# What’s everyone driving?



## Nacville (Jan 3, 2020)

Wanna see everyone’s car or bike taste! Currently driving 
2018 Camaro zl1 1le black on black 6mt
i can imagine there are some vette owners in here and for sureeeeee some bikes.....


----------



## andy (Jan 3, 2020)

2008 Audi A6 2.7L


----------



## stonetag (Jan 3, 2020)

A p.o.s. when I'm not driving my other p.o.s.


----------



## Straight30weight (Jan 3, 2020)

It’s winter, so I’m rolling honky lips


----------



## Lizard King (Jan 3, 2020)

FD lent me his bike, it weirdly has no seat though, just the pole....


----------



## Deadhead (Jan 3, 2020)

68 mustang


----------



## Boytoy (Jan 3, 2020)

01 F-250. 7.3 with chip.  A BEAST!


----------



## Boogieman (Jan 3, 2020)

10 Toyota Camry, shes a fukin monster!


----------



## Flyingdragon (Jan 3, 2020)

When u going to bring it back?













Lizard King said:


> FD lent me his bike, it weirdly has no seat though, just the pole....


----------



## Raider (Jan 3, 2020)

2015 Dodge Ram Big Horn 3/4 Ton Quad Cab. Only has 11,000 mi. Since I’m usually in my Ford Transit work Van.


----------



## CJ (Jan 3, 2020)

I ride the short bus to school.


----------



## Gibsonator (Jan 3, 2020)

05 Yukon Denali, it's old but it's a tank, and having no car payment for quite a few years has been nice.
in the market for a new truck sometime this year tho. Thinking a new Silverado.


----------



## CptFKNplanet (Jan 3, 2020)

My gas guzzler is a '12 5.7 Ram 1500 lifted with 35's. I'm lucky to get double digit mpg. My Prius is a '18 Yamaha MT07 which is my daily when the weather permits. Gas prices in CA are fukkin ridiculous.


----------



## Iron1 (Jan 3, 2020)

Hi Cap!

2006 3/4 ton GMC here, nothing fancy but she gets me to where I want to be. Sometimes I even come home with all the parts I left with.


----------



## Thatgoodfellow (Jan 3, 2020)

02 Taco. Ready to upgrade but not ready for a payment.


----------



## bubbagump (Jan 3, 2020)

04 suburban. Dude thought it had a knock.  Was mint. Just the usual LS lifter tap.  Learher, loaded out, power errthang.   Paid 1200.  Put on 120k mikes, lift kit, 35s, beats, flow, overhead fuknn fishing pole rack, and not a bot of rust anywhere.   Been wheeling the fk out if it for 2 years and have about 3k invested.   GF won't ride with me lol.  Fk her anyway.


----------



## CptFKNplanet (Jan 4, 2020)

Iron1 said:


> Hi Cap!



Hey Ron! Glad to see you're still around.


----------



## BigSwolePump (Jan 4, 2020)

Gibsonator said:


> 05 Yukon Denali, it's old but it's a tank, and having no car payment for quite a few years has been nice.
> in the market for a new truck sometime this year tho. Thinking a new Silverado.


----------



## Hurakan (Jan 4, 2020)

06 HD 2500 Crew Cab 4WD still going strong with no problems and no payments!


----------



## Hurakan (Jan 4, 2020)

Flyingdragon said:


> When u going to bring it back?



Amateurs... Gotta go automated!


----------



## Jada (Jan 4, 2020)

Nissan murano 06


----------



## bvs (Jan 4, 2020)

Subaru legacy GT, incredible value for money for a second hand car and fairly quick too


----------



## BRICKS (Jan 4, 2020)

My daily is 2014 Buick Encore.  My truck is  2012 F350 King Ranch (diesel), 25K miles and still smells new.
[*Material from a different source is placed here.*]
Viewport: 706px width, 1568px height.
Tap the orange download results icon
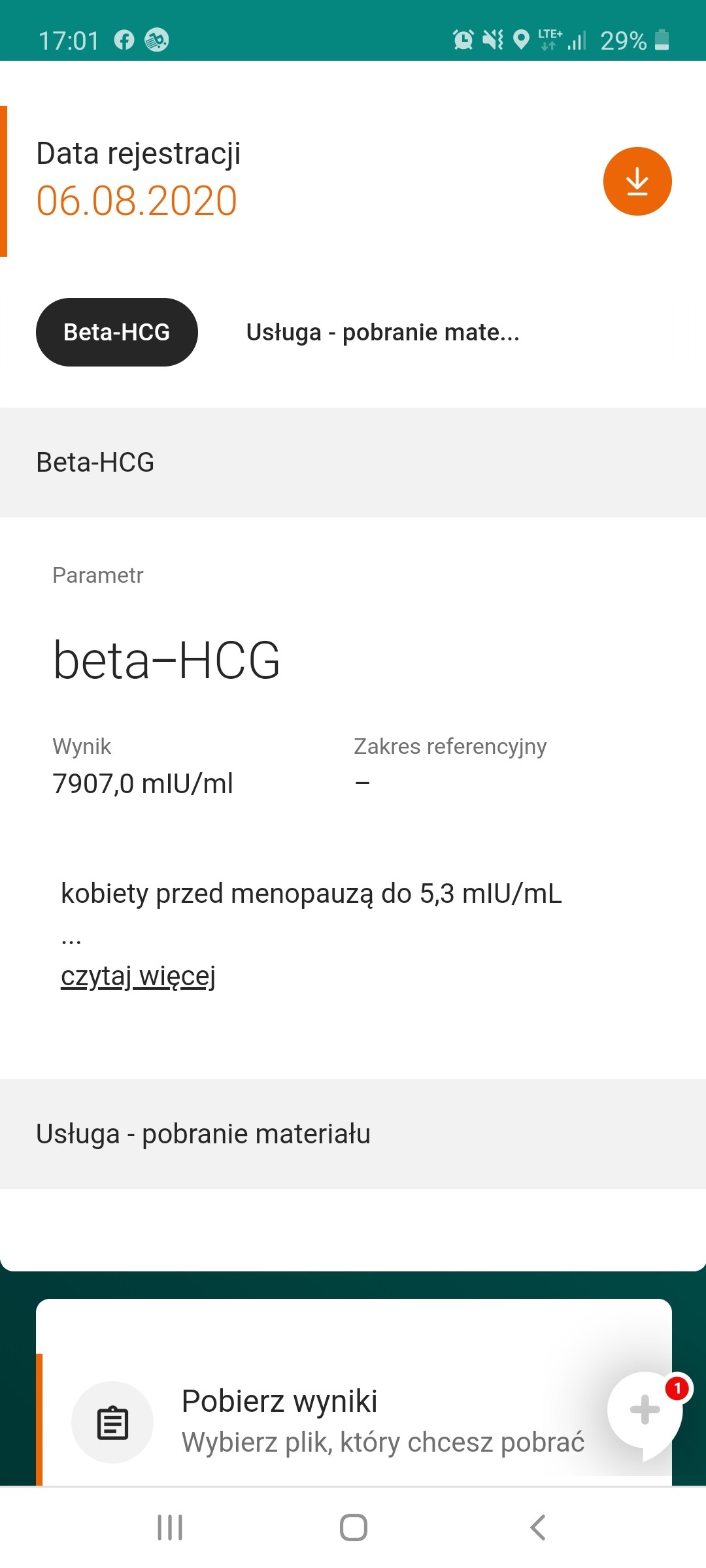tap(637, 181)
Recently traded my wife's 2016 Charger 392 for a 2019 Buick Enclave Avenir.  Something we don't have to park in the winter here.  Although she does miss the Charger, she loves her Buick.


----------



## Jin (Jan 4, 2020)

BRICKS said:


> My daily is 2014 Buick Encore.  My truck is  2012 F350 King Ranch (diesel), 25K miles and still smells new.
> 
> Recently traded my wife's 2016 Charger 392 for a 2019 Buick Enclave Avenir.  Something we don't have to park in the winter here.  Although she does miss the Charger, she loves her Buick.



You drive a Quad with a snowplow all winter.


----------



## CJ (Jan 4, 2020)

'19 Camry SE. Sensible family sedan that's not too bleeeeeech.

' 02 Wrangler TJ. Cuz they're awesome!!!


----------



## BRICKS (Jan 4, 2020)

Jin said:


> You drive a Quad with a snowplow all winter.



Haha, true, until I broke my plow New Years Eve.


----------



## simplesteve (Jan 4, 2020)

BigSwolePump said:


>


 Thats what I drive except with a ton of rust on the wheel wells.


----------



## Straight30weight (Jan 4, 2020)

BigSwolePump said:


>


Exactly what I thought of when he said Silverado


----------



## Gibsonator (Jan 4, 2020)

BigSwolePump said:


>



thanks man that was fukkin hilarious :32 (18):


----------



## Raider (Jan 4, 2020)

That guy is great!! When I see guys like that , I know I’m only a little RedNeck! He is awesome!


----------



## Maijah (Jan 4, 2020)

2017 Bugatti, blow me


----------



## who_gives_a_shit (Jan 5, 2020)

.    My baby


----------



## RISE (Jan 6, 2020)

2014 Dodge Avenger with the 3.6 Pentastar as my daily.

87 Fiero GT and 77 280z as my project cars.


----------



## Uncle manny (Jan 6, 2020)

2014 grand Cherokee altitude


----------



## corvettels3 (Jan 6, 2020)

09 vette, 14 q40.. Got my eye on the c8 or gt500


----------



## Utm18 (Jan 6, 2020)

Mustang  gt


----------



## DEADlifter (Jan 6, 2020)

2016 Kia Optima Turbo.  It is probably the nicest car I have owned.


----------



## DEADlifter (Jan 6, 2020)

I also have a 2010 Elantra.  It is the real poon magnet. lol

My new wife has a really dope tricked out broom she flies around on.


----------



## DieYoungStrong (Jan 6, 2020)

Huffy 10 speed with pegs.


----------



## Thatgoodfellow (Jan 7, 2020)

DieYoungStrong said:


> Huffy 10 speed with pegs.



I call handlebars.


----------



## RISE (Jan 7, 2020)

Thatgoodfellow said:


> I call handlebars.



Gotta ride backwards and with no pants on.  It's the rules around here.


----------